#### [Requirements]
(1) Translate this sentence from the racecourse news excerpt into Spanish: "At least two further new venues are under development and spending to improve existing facilities is predicted to reach £300m over the next five years."
(2) Reproduce the part of the racecourse news excerpt that starts at "ENGLAND -- As" and ends at "next five years.".

#### [Selected passage]
------------------------

ENGLAND -- As reported by the Belfast Telegraph: "A former agricultural showground in the north Essex countryside will, within eight weeks, echo to the cheers of punters, the groans of bookies and the thunder of thoroughbreds' hooves when it opens for business as Britain's first new racecourse in 80 years.

"After a tortuous five-year process, involving a planning wrangle which ended up in court and multiple redesigns, the £40m Great Leighs Racecourse, near Chelmsford, is expected to hold the first race on its purpose-built, floodlit track with adjoining stables and training facilities by the end of February.

"In so doing, it will usher in what horseracing's promoters claim is a renaissance in British racecourses. At least two further new venues are under development and spending to improve existing facilities is predicted to reach £300m over the next five years.

"The £3bn-a-year sport of kings is also proving more popular with the hoi polloi. Attendances at racecourses have risen from around 4.8 million in 2001 to more than six million as events such as evening racing attract new crowds.

------------------------

#### [Information provided]
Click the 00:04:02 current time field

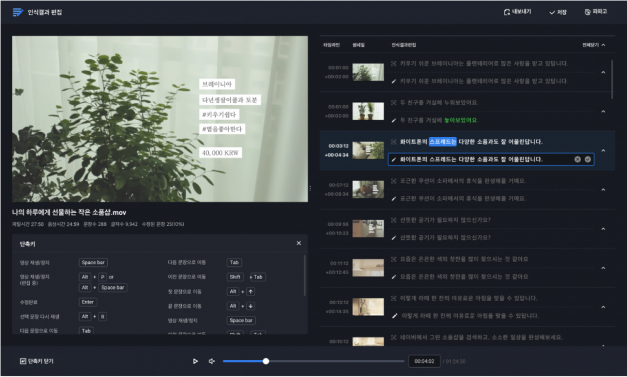click(424, 361)
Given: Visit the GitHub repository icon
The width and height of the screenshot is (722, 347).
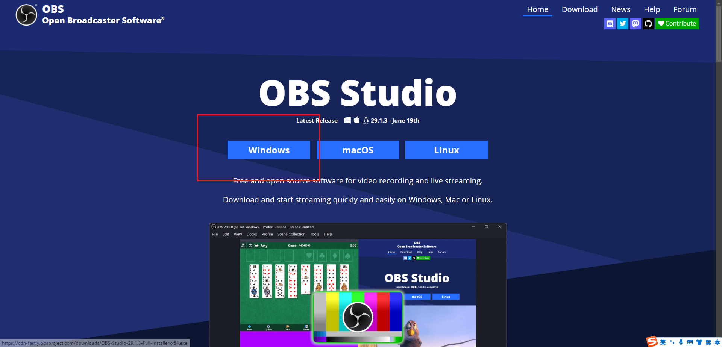Looking at the screenshot, I should [x=648, y=24].
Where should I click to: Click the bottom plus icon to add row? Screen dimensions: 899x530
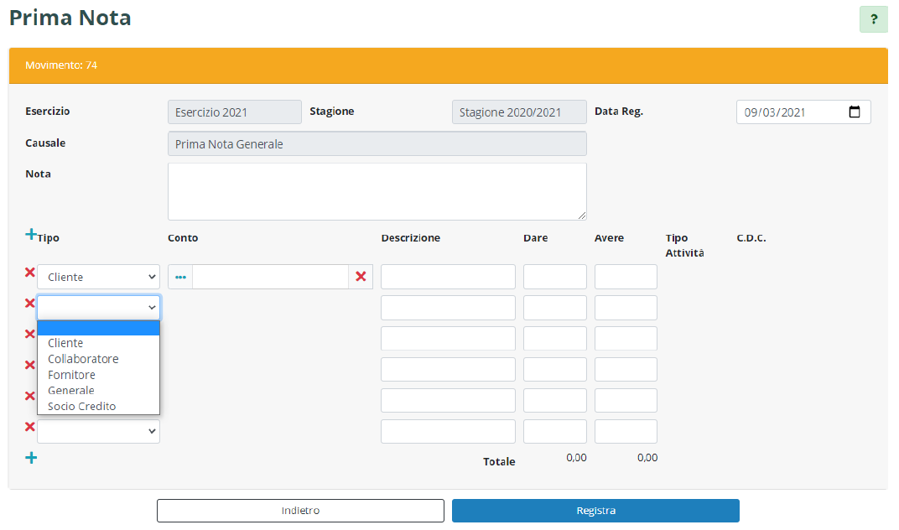tap(31, 458)
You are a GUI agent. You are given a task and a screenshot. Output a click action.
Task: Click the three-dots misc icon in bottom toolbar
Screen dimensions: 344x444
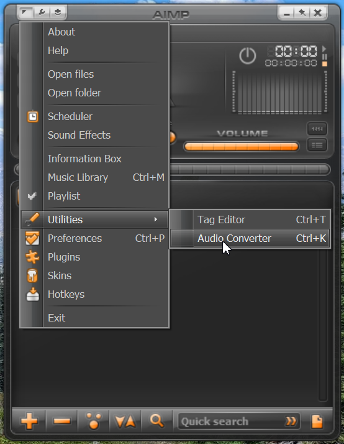click(93, 421)
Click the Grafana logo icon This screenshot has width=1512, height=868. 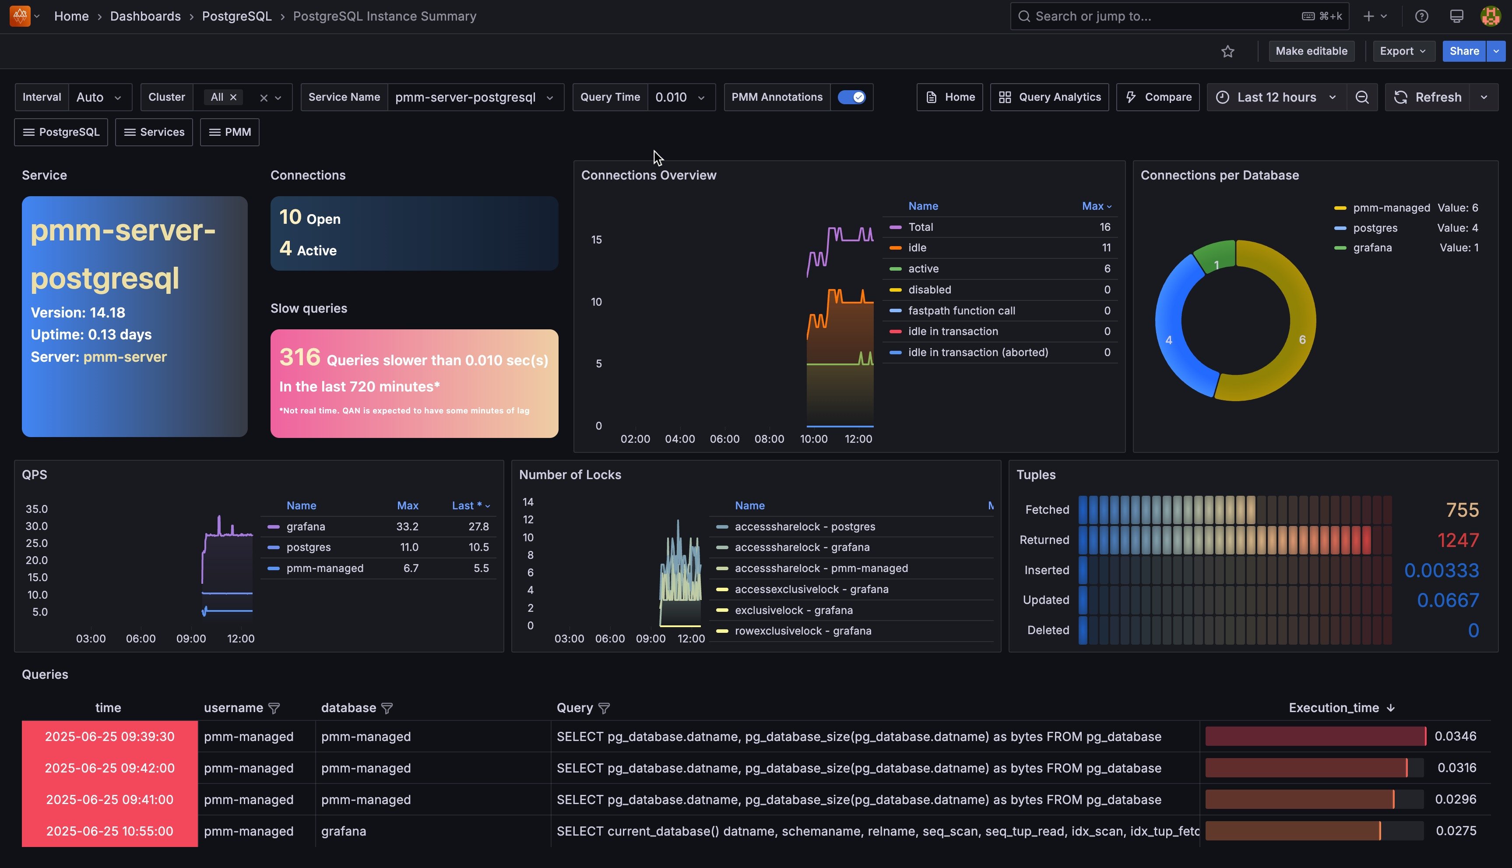(x=20, y=16)
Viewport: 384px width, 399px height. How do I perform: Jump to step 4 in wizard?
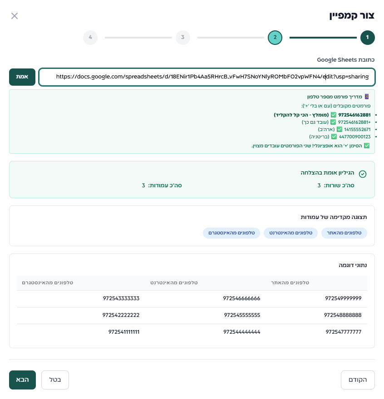(x=90, y=38)
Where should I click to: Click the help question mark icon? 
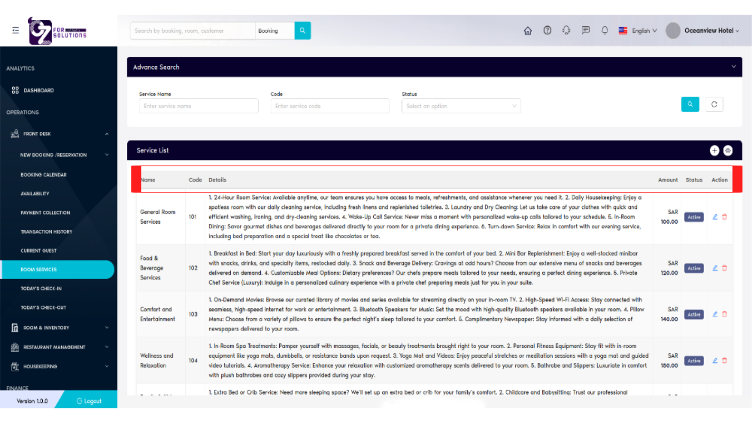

------------------------

#### [Solutions to each task]
(1) Al menos otros dos recintos nuevos están en desarrollo, y se prevé que el gasto para mejorar las instalaciones existentes alcance los 300 millones de libras en los próximos cinco años.

(2)
ENGLAND -- As reported by the Belfast Telegraph: "A former agricultural showground in the north Essex countryside will, within eight weeks, echo to the cheers of punters, the groans of bookies and the thunder of thoroughbreds' hooves when it opens for business as Britain's first new racecourse in 80 years.

"After a tortuous five-year process, involving a planning wrangle which ended up in court and multiple redesigns, the £40m Great Leighs Racecourse, near Chelmsford, is expected to hold the first race on its purpose-built, floodlit track with adjoining stables and training facilities by the end of February.

"In so doing, it will usher in what horseracing's promoters claim is a renaissance in British racecourses. At least two further new venues are under development and spending to improve existing facilities is predicted to reach £300m over the next five years.